One of the limitations of the study is the small cohort. The small numbers were the consequence of the strict selection criteria applied to try to avoid any influence of confounding factors on bile acid metabolism. Despite this, study numbers were sufficient to demonstrate the profound glycaemia-related changes in bile acid metabolism in normal weight and overweight type 2 diabetes.

The data in this study argue that at least for the obese type 2 diabetes patients, restoration of bile acid metabolism may be beneficial. Weight loss is associated with improvements in bile acid metabolism [25], [48]. Bariatric surgery provides the most significant and durable weight loss, but remission of type 2 diabetes mellitus precedes significant weight loss. This may be associated with enhanced β-cell function, hepatic insulin sensitivity, and nutrient rerouting, which many studies have causally related to the improved post-prandial GLP-1 responses [22][24]. Fasting bile acids are dramatically increased post-RYGB relative to obese controls [25], [48], and may thus contribute to type 2 diabetes remission perhaps via GLP-1. Weight loss by dietary means alone has also been shown to improve post-prandial GLP-1 response in the obese although bile acids were not measured [49].
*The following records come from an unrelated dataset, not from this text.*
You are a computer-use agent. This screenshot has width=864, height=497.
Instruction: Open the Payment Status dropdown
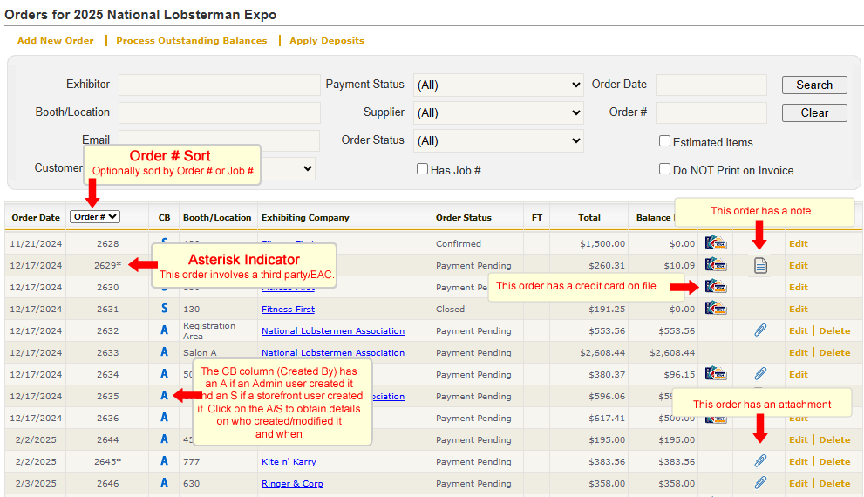pos(498,85)
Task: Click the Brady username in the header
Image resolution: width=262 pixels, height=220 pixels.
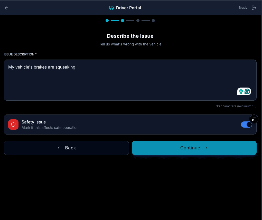Action: tap(243, 8)
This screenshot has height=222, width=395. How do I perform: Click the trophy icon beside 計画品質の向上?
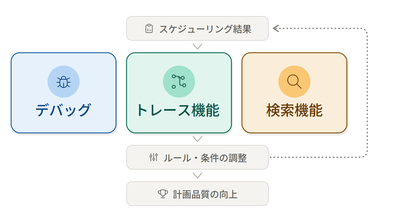point(163,194)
In summary, the data in this study show that bile acids are increased in type 2 diabetes mellitus as a function of glycaemia in individuals with a BMI below 30 kg/m2. This is consistent with glucose stimulating bile acid production to maintain glucose homeostasis, possibly by increased GLP-1 response and altering FXR mediated signalling. Understanding how these compensatory mechanisms are lost in obese individuals with type 2 diabetes may provide an avenue for the development of new therapeutic strategies.

Funding Statement

The authors have no support or funding to report.